Spiritualité et engagement dans l'espace public
Zarpō refuse la déconstruction visuelle et esthétique. Pour lui, « la vérité est reliée au beau, c’est sacré ». Son art se veut un contrepoint à l'art officiel qu'il juge parfois déconnecté ou déshumanisé. Il se revendique comme un homme de racines, convaincu qu'un « arbre sans racines ne porte pas de fruits ». Cette profondeur se traduit par une pratique où la prière occupe une place centrale : il se réfugie dans la vie des saints, écoute Hildegarde de Bingen et cherche à mettre de la beauté dans l'espace public.

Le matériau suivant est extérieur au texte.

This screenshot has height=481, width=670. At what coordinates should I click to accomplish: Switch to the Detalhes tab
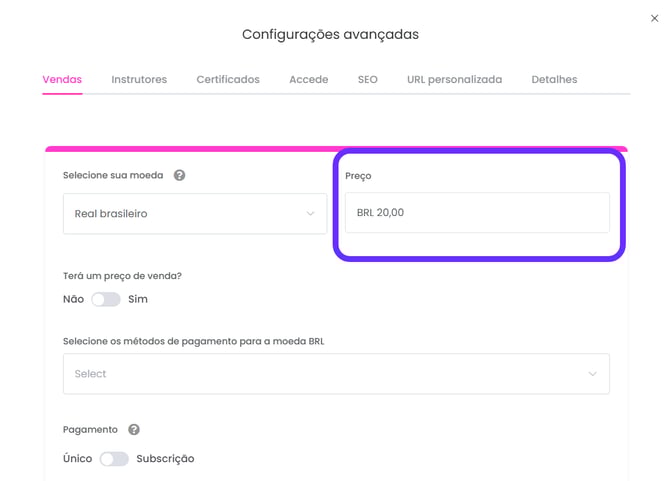tap(554, 79)
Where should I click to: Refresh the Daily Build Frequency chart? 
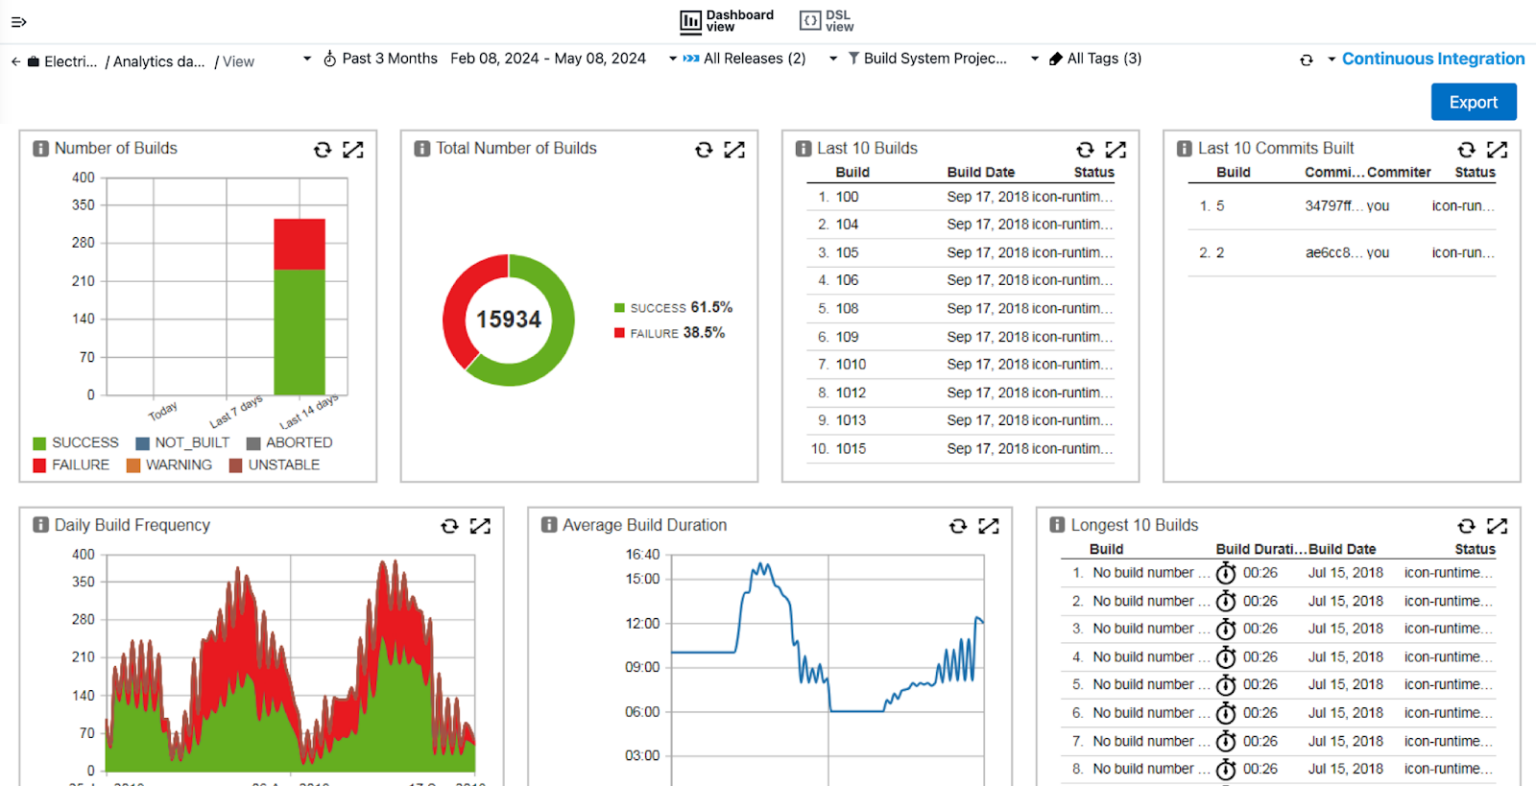pyautogui.click(x=449, y=525)
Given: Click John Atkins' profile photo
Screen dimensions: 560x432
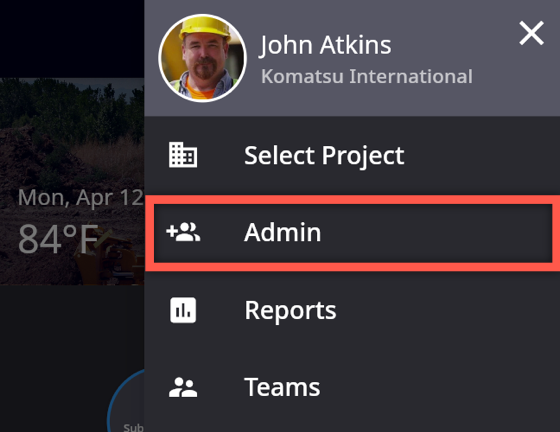Looking at the screenshot, I should click(x=202, y=58).
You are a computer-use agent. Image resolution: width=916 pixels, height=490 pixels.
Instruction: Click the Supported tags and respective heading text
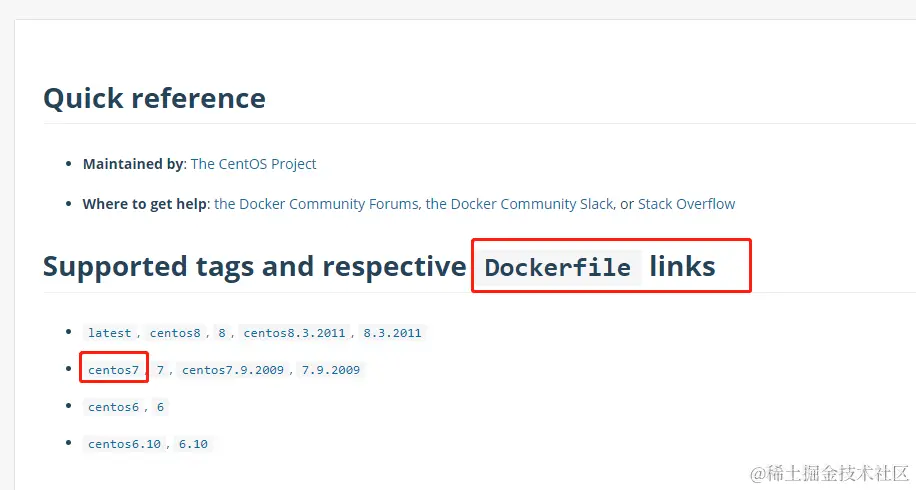254,267
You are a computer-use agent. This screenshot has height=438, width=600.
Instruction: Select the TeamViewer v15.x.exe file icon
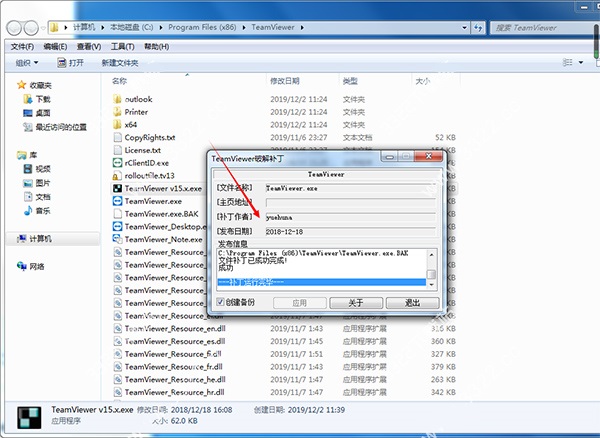[x=117, y=188]
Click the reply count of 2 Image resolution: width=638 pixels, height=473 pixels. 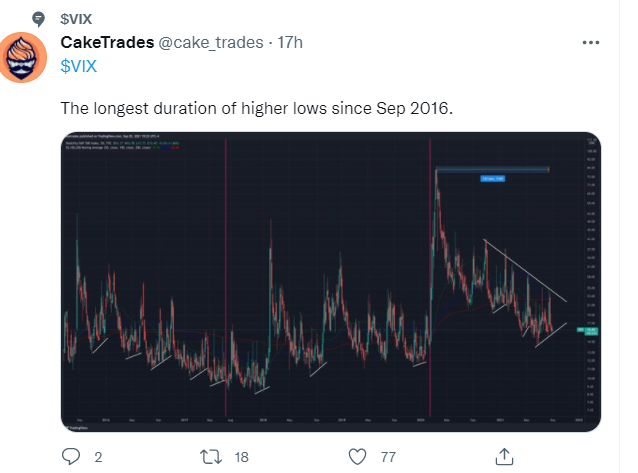coord(98,457)
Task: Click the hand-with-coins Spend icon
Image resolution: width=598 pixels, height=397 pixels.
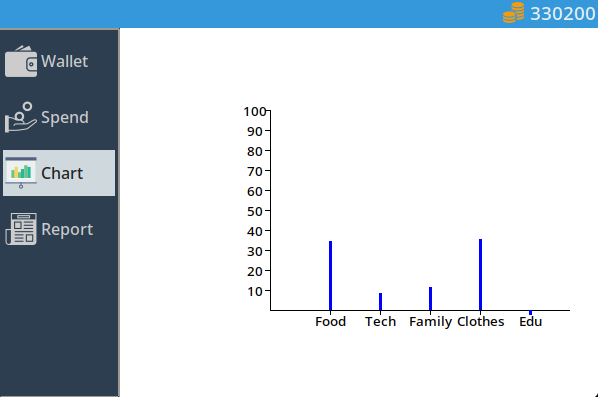Action: point(21,117)
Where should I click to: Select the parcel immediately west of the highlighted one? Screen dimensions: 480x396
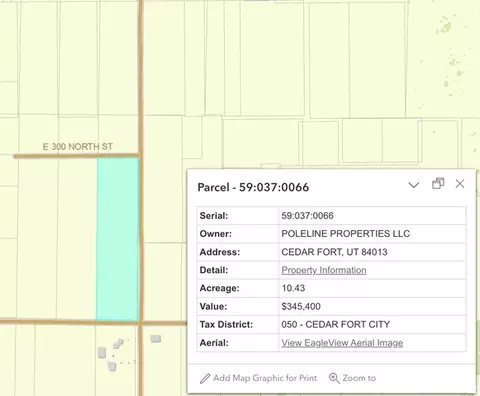[x=77, y=239]
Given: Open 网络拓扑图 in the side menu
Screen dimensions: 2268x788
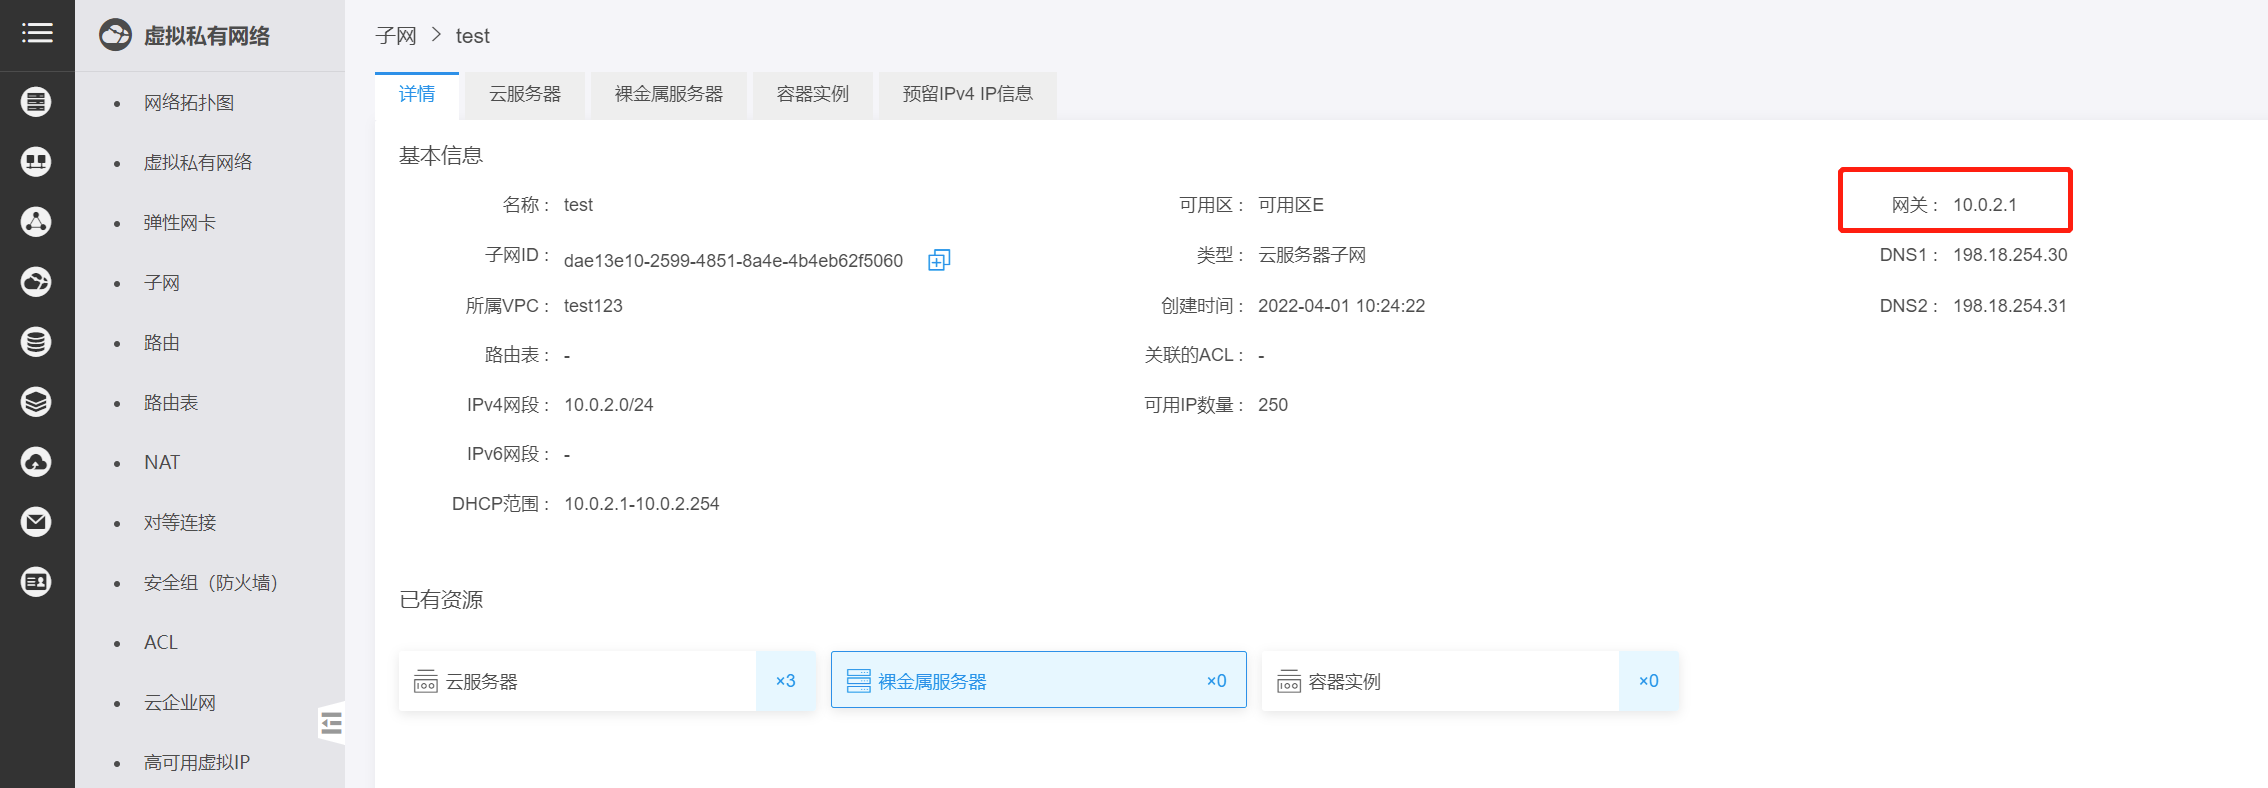Looking at the screenshot, I should pyautogui.click(x=189, y=103).
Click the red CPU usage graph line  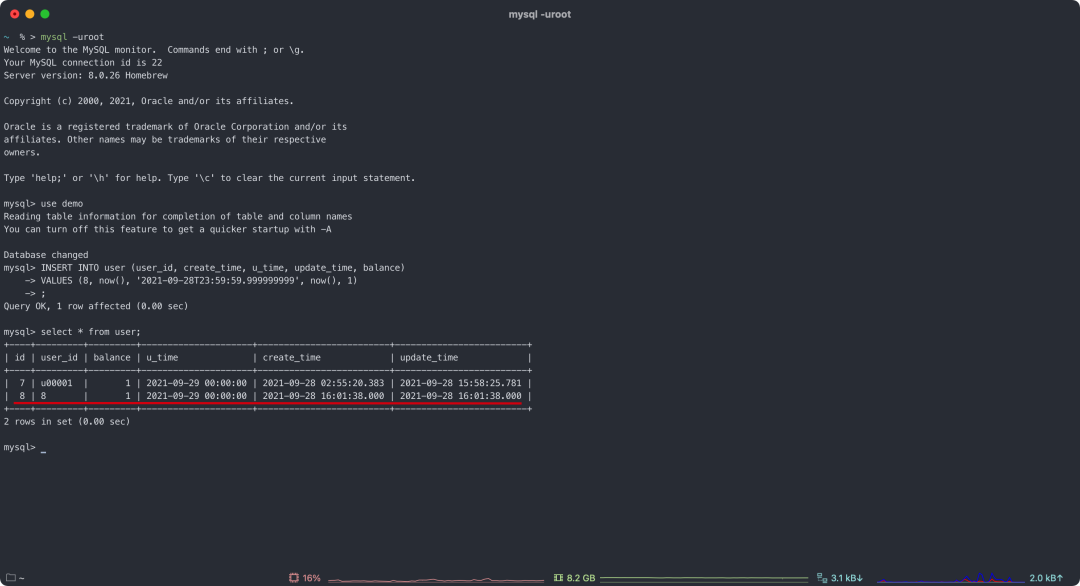(x=435, y=579)
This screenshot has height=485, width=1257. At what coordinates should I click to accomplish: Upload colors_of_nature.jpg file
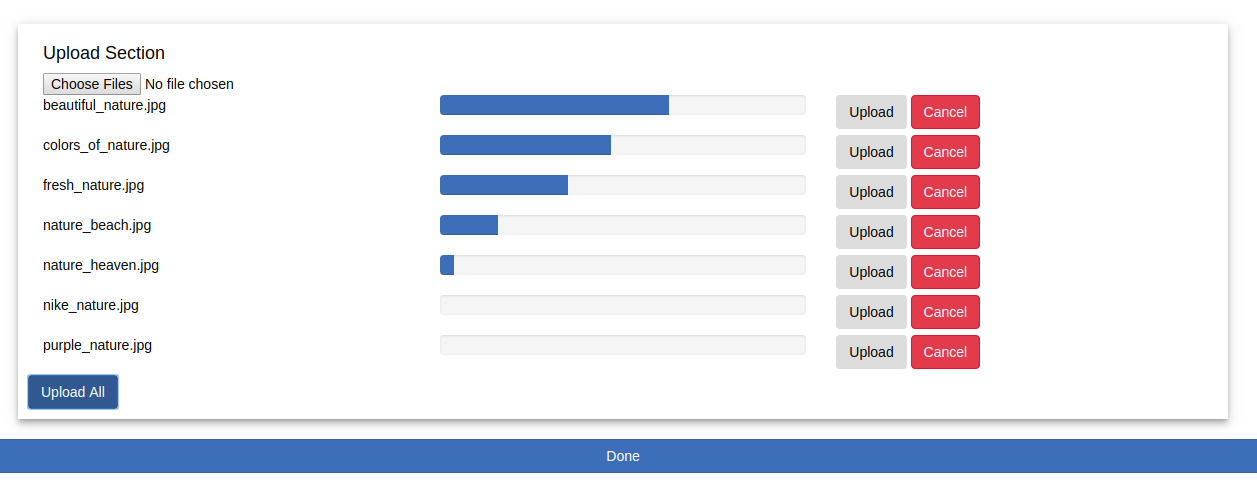tap(871, 152)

Il s'insurge également contre le « mensonge culturel » et l'instillation de stéréotypes qui visent à contrôler l'expérience individuelle. Son message est un appel à la liberté intérieure : « L’important est de ne pas laisser son cerveau programmé par les autres. Il faut nourrir son intérieur de ses propres choix. »
Vers une transmission du savoir-faire
Le Jardinier de la plage souhaite désormais pérenniser sa passion par la transmission. Il organise déjà des ateliers de découverte et caresse le projet d'ouvrir une véritable « école du râteau ». Son ambition est de permettre aux jeunes générations de « mettre différents points du corps en action : les yeux pour l’espace, les pieds et les mains en contact avec le râteau et le sable ».
Pour mener à bien ses projets ambitieux, comme la réalisation de fresques encore plus monumentales en collaboration avec des pilotes de drones pour offrir des points de vue inédits, Zarpō recherche des partenariats et des mécènes. Il continue, chaque jour, de tracer des courbes et des volutes sur la grande plage, rappelant aux passants que, même si la marée efface le tableau, l'acte de création est un souffle vital, une « grande respiration » moins captive à l'angoisse. Il livre souvent une conclusion joyeuse à son public : « Vive la mogette libre ! ».